Durch das Messerattentat in Solingen im August 2024 wurden bekanntlich drei Menschen getötet. In diesem Zusammenhang berichteten verschiedene Medien über die Rechtsanwältin, die den mutmaßlichen Attentäter bereits ein Jahr zuvor in seinem Asylverfahren vertreten hatte. Die BILD stellte dies in stark emotionalisierter Weise dar und behauptete, die Anwältin habe Hilfe zur Vereitelung der Abschiebung geleistet. Die Zeitung warf ihr vor, dass sie für ihren Mandanten die rechtlichen Möglichkeiten ausgeschöpft habe. Sie nannte dabei zwar keinen Namen, veröffentlichte aber ein gepixeltes Foto der Anwältin.
Daraufhin organisierten Anhänger der rechtsextremen Identitären Bewegung eine Kundgebung vor ihrer Kanzlei. Außerdem erhielt die Anwältin massive Beleidigungen und Bedrohungen, sowohl in sozialen Medien als auch per E-Mail und Telefon, und musste unter Polizeischutz gestellt werden.

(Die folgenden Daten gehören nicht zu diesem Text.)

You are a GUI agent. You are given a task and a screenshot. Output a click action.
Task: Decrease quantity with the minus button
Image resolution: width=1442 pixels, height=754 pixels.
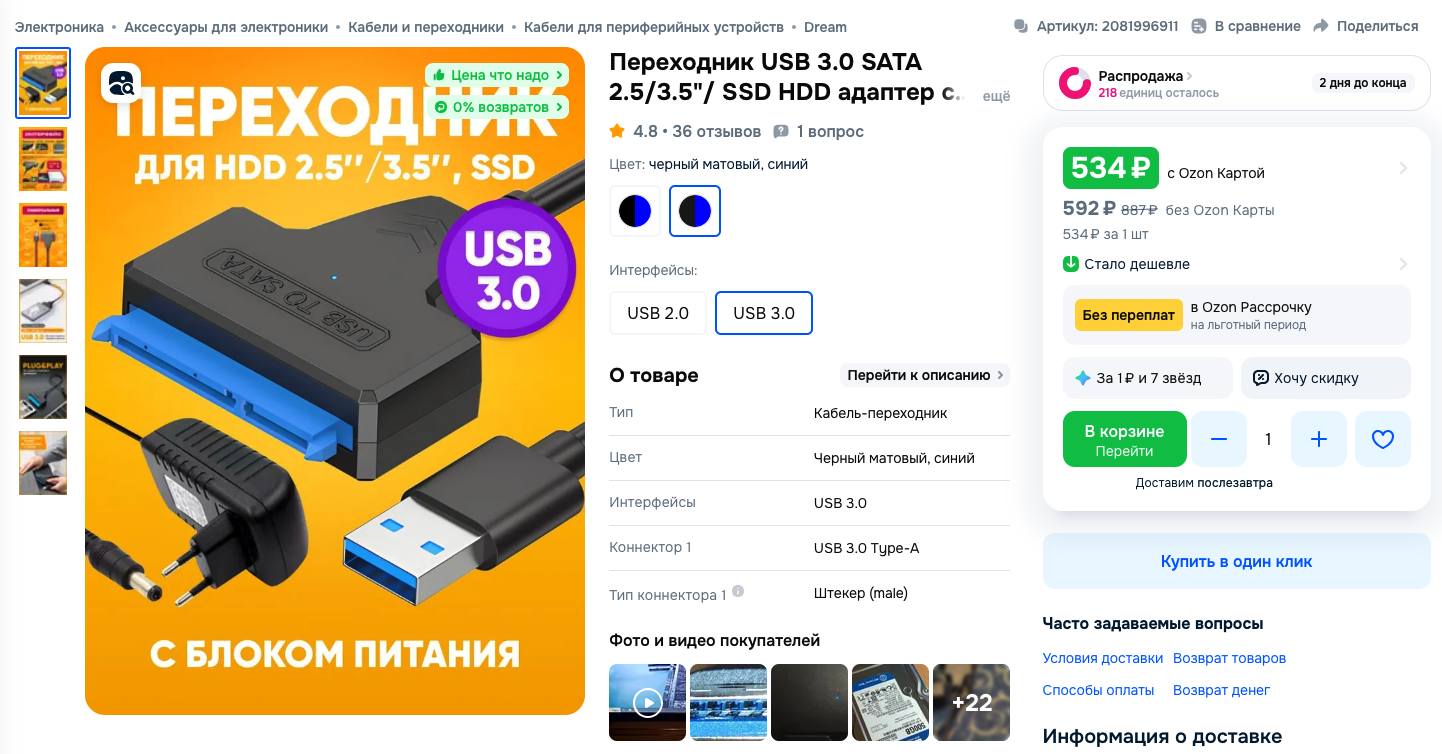[x=1219, y=439]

Die Anwaltsorganisationen stellten sich hinter die Rechtsanwältin, kritisierten die überzogene Berichterstattung und legten Beschwerde gegen die Berichterstattung der BILD beim Presserat ein. Im Dezember 2024 erteilte dieser der BILD, und damit dem Springer-Verlag, eine öffentliche Rüge wegen der identifizierenden Berichterstattung über die Rechtsanwältin. Nach Ansicht des Presserats war die Betroffene durch ihre Physiognomie, Frisur sowie weitere, im Text des Beitrags genannte Details zu ihrer Person für ein näheres Umfeld erkennbar geworden. Da ihre anwaltliche Tätigkeit für den späteren Attentäter lange vor der Tat stattgefunden hatte und sie sich damit nicht strafbar gemacht hatte, entschied der Presserat, dass der Schutz ihrer Persönlichkeit das öffentliche Interesse an ihrer Identität gemäß Ziffer 8 des Pressekodex überwiegt.

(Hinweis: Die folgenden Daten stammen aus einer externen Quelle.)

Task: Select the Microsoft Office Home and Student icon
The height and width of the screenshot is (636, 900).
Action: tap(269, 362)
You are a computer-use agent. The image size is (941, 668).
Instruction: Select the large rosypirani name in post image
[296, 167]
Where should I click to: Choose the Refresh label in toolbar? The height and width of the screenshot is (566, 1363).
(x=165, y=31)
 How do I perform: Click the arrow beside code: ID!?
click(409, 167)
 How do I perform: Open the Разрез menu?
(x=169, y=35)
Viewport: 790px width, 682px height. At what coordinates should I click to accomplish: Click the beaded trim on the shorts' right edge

Diese öffentliche Rüge ist begrüßenswert, auch wenn einige Medien sie möglicherweise ignorieren werden. Damit ist aber nur ein Teilaspekt beleuchtet. Einzelne Medien haben hier eine unzulässige Verknüpfung von Tatsachen vorgenommen, die in keinem Zusammenhang stehen. Die Vertretung im Asylverfahren hatte überhaupt nichts mit dem Attentat zu tun. Man kann Rechtsanwälten ‒ nicht nur im Migrationsrecht ‒ nicht vorwerfen, dass sie ihre Arbeit im Rahmen des Rechtsstaats erfolgreich ausüben. Ein solcher Umgang ist in einem Rechtsstaat auch für die Medien als „vierte Gewalt“ nicht akzeptabel.